Cybersecurity: Online Password Attacks

An online password attack refers to when a threat actor interacts with a service’s authentication service. These will often be detectable by looking at audit logs and seeing successful and failed logins.

Cybersecurity: Dictionary Attacks

In Cybersecurity, a dictionary attack is a type of brute force attack where a threat actor starts with a list, or “dictionary”, of plaintext passwords and runs through each item in the list to find a correct password or hash.

Rainbow Tables

A rainbow table is a massive table of common passwords and password-hash combinations used by attackers to break into accounts. One common technique we can take to protect ourselves from rainbow table attacks is the use of salts.

An image showing that adding the salt "abc" to the end of the password "p@ssw0rd" changes the hash stored in the database. This means that an attacker who has stolen the hash won't find a match in their rainbow table and discover the user's password is "p@ssw0rd".

Salts

A salt is a secret random string that is combined with a password prior to hashing specifically to defend against the use of rainbow tables.

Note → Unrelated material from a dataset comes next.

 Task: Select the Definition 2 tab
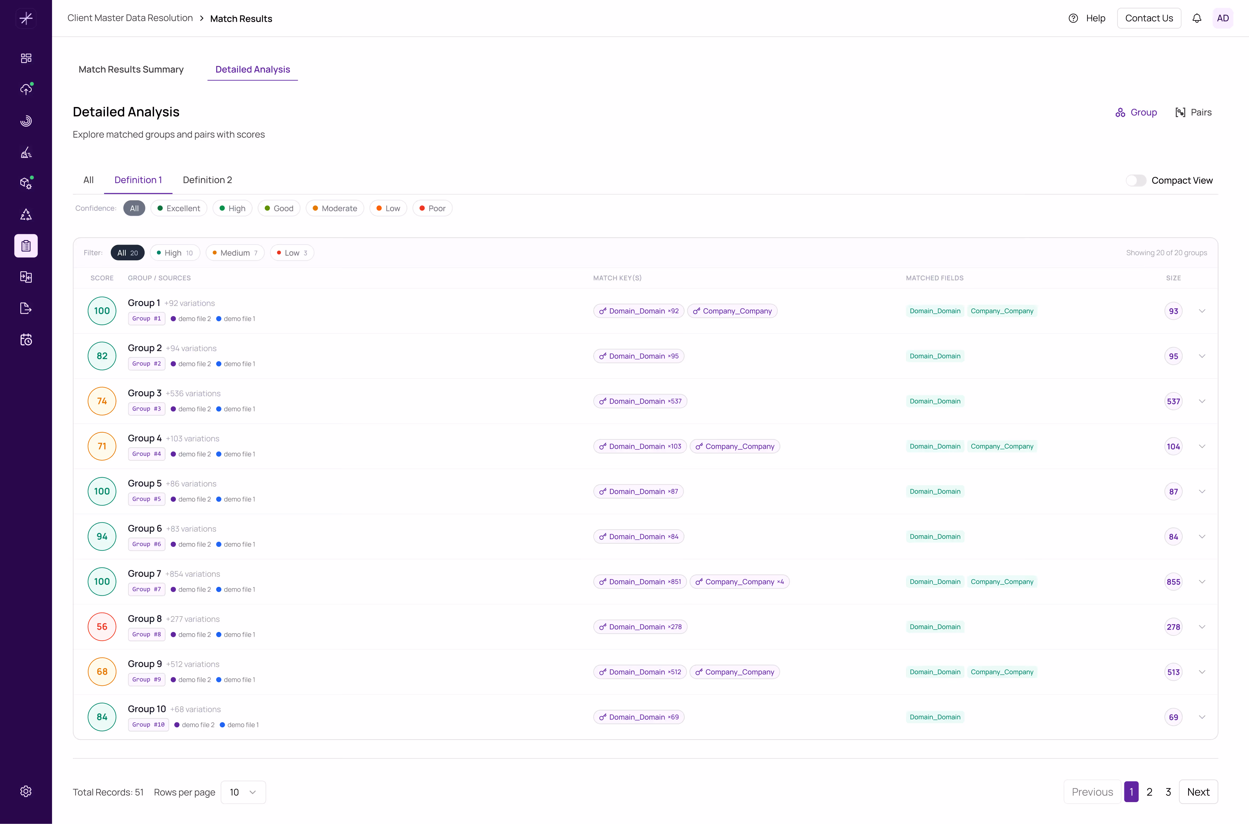(x=208, y=180)
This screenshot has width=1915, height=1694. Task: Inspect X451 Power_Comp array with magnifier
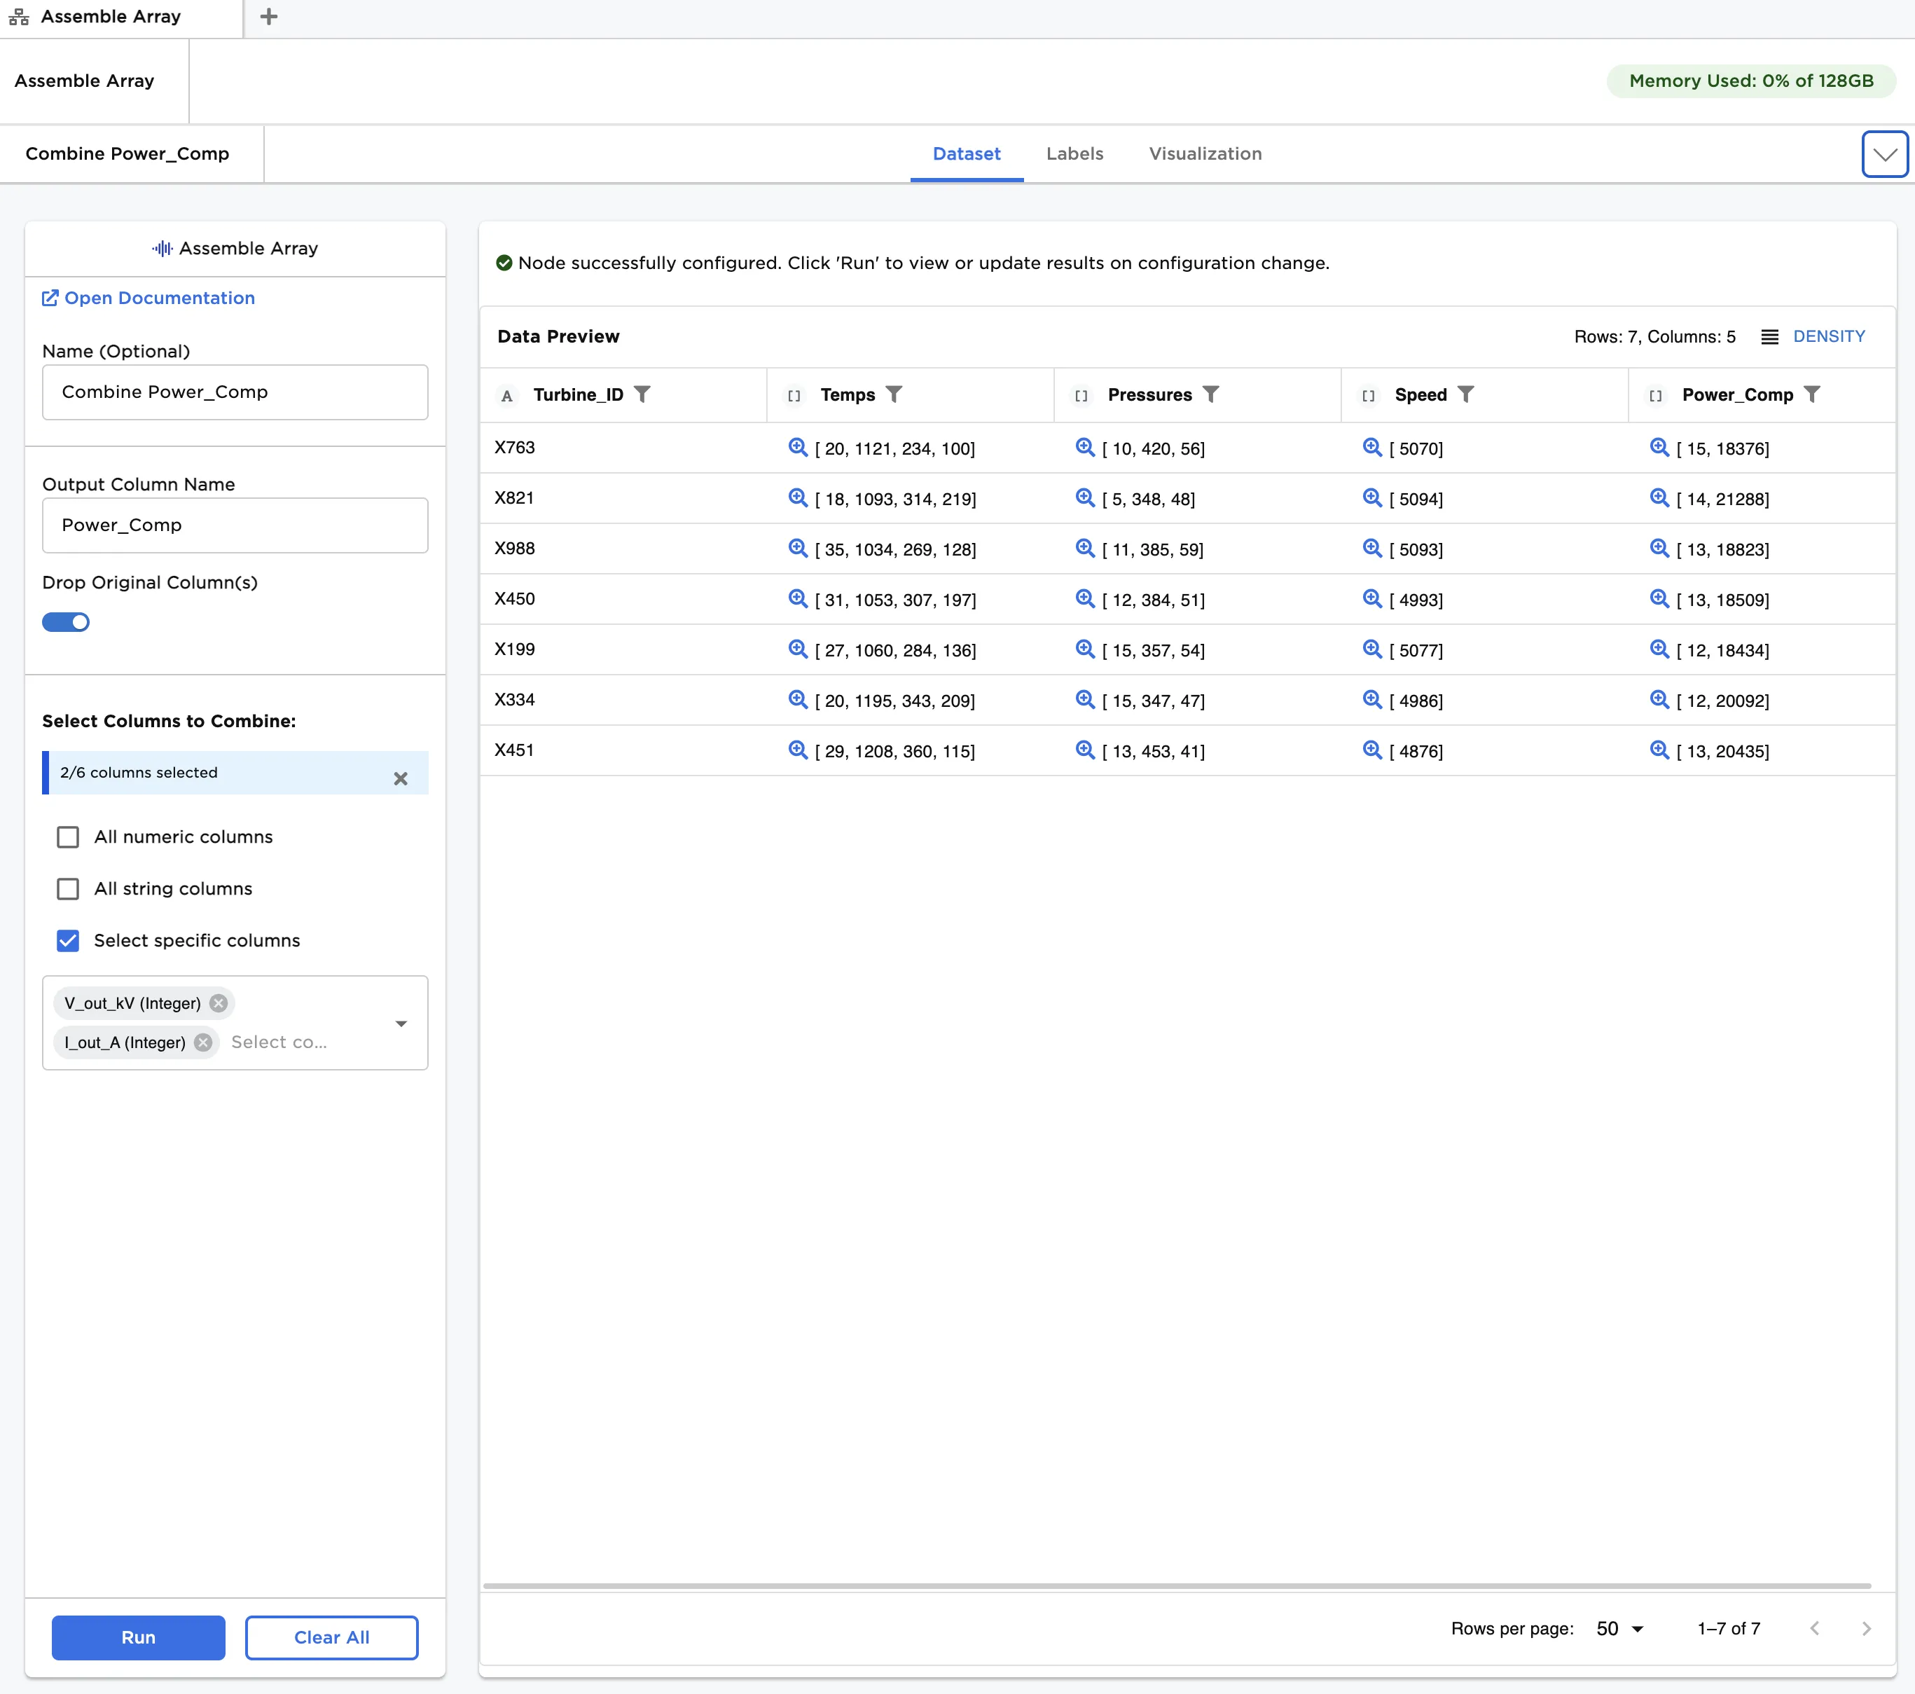pos(1659,750)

Rainbow tables are large lookup databases that consist of pre-computed password-hash combinations which correlate plaintext passwords with their hashes.

An image showing that adding the salt "abc" to the end of the password "p@ssw0rd" changes the hash stored in the database. This means that an attacker who has stolen the hash won't find a match in their rainbow table and discover the user's password is "p@ssw0rd".

Cybersecurity: Physical Attacks

In Cybersecurity a physical attack refers to an attack that uses physical means to carry out the attack. This can include an attacker’s physical body as well as physical devices given to victims.

Cybersecurity: Skimming

In Cybersecurity, skimming refers to a physical attack technique which uses a fake card reader in order to skim, or copy, a smart card’s data. This can include ID cards, credit cards, and other smart cards.

Skimming is an example of a physical attack because skimmers rely on proximity to smart cards or installation on public card readers like ATMs.

Cybersecurity: Card Cloning

In Cybersecurity, card cloning refers to a physical attack technique which an attacker makes copies of an existing smart card. Card information might be gained by an attacker by using another attack known as “skimming”.

Malicious Flash Drive

A malicious flash drive refers to a physical attack method where a malicious flash drive or a malicious Universal Serial Bus (USB) cable is inserted into a victim’s computer. This attack preys on a victim’s ignorance and trust in devices.

These malicious devices are typically loaded with malicious programs that expose and compromise the victim’s computer upon insertion. The malware will be run such that the victim is unaware of the malicious activity on their computer.

Prevent Adversarial AI Attacks

Methods of preventing adversarial artificial intelligence (AI) attacks include:

  • Keeping machine learning (ML) algorithms secret
  • Training algorithms to detect and block adversarial AI attack attempts

Adversarial AI

Adversarial artificial intelligence (AI) is a method used to identify vulnerabilities and attack vectors to circumvent security systems.

Cybersecurity: Tainted Trained Data

A tainted training data attack is an adversarial artificial intelligence (AI) attack technique that ruins public machine learning (ML) algorithms by supplying them with bad, or “tainted”, data.

In some cases, the victim of this attack may be tricked into unknowingly training their algorithms with the tainted data.

Supply Chain Attack

A supply-chain attack is a cyber attack that attempts to harm an organization by targeting vulnerable parts of its supply chain.

One of the more recent real-world examples of a supply-chain attack affected a company known as SolarWinds.